## WHAT THE TASK ASKS
Copy every line of the entries that has the string "sidebar" in it.

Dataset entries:
# # # # # # #

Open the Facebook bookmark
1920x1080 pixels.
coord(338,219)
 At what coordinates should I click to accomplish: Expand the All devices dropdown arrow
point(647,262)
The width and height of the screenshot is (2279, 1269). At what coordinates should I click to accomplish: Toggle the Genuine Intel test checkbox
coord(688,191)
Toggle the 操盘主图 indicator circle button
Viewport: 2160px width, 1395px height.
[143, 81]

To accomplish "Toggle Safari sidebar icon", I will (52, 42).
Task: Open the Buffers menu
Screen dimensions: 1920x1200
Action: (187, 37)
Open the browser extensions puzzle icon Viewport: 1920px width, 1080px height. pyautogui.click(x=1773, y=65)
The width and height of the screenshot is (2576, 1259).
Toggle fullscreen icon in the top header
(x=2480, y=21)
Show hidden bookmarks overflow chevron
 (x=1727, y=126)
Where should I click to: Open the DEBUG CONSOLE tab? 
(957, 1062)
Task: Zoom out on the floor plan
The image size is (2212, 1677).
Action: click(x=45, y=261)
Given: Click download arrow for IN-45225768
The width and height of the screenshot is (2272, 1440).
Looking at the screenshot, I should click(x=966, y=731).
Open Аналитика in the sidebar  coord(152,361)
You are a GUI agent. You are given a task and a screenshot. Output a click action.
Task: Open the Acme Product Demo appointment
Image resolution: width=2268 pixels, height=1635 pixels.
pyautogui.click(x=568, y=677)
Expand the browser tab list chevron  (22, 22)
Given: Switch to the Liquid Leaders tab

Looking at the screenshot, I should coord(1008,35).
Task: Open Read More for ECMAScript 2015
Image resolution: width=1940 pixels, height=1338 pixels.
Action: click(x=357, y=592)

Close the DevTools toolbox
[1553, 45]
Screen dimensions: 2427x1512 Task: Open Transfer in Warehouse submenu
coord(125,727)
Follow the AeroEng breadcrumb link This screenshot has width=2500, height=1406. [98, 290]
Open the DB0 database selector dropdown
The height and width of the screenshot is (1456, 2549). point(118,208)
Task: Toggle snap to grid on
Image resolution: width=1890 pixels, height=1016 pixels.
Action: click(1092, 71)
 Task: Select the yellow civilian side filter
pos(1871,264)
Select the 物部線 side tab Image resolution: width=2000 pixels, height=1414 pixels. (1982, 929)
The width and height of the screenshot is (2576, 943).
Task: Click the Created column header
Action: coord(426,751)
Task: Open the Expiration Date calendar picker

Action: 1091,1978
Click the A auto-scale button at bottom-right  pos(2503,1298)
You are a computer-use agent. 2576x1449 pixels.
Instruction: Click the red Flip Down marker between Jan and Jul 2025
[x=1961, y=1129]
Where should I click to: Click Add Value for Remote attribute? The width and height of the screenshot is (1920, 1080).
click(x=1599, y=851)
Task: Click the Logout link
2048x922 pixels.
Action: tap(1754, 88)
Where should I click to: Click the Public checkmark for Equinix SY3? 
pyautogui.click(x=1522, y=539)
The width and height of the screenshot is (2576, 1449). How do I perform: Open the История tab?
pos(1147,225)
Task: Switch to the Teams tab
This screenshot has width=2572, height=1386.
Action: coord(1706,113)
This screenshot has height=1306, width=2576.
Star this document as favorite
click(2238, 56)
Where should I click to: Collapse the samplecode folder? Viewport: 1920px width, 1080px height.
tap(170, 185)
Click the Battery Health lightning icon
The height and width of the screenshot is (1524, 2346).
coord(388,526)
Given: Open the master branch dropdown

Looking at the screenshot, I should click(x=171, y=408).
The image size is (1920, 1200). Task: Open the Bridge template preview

# # # # # # #

## ANSWER TO THIS PROBLEM
To accomplish "Toggle Safari sidebar icon", I will (52, 42).
Open Аналитика in the sidebar  coord(152,361)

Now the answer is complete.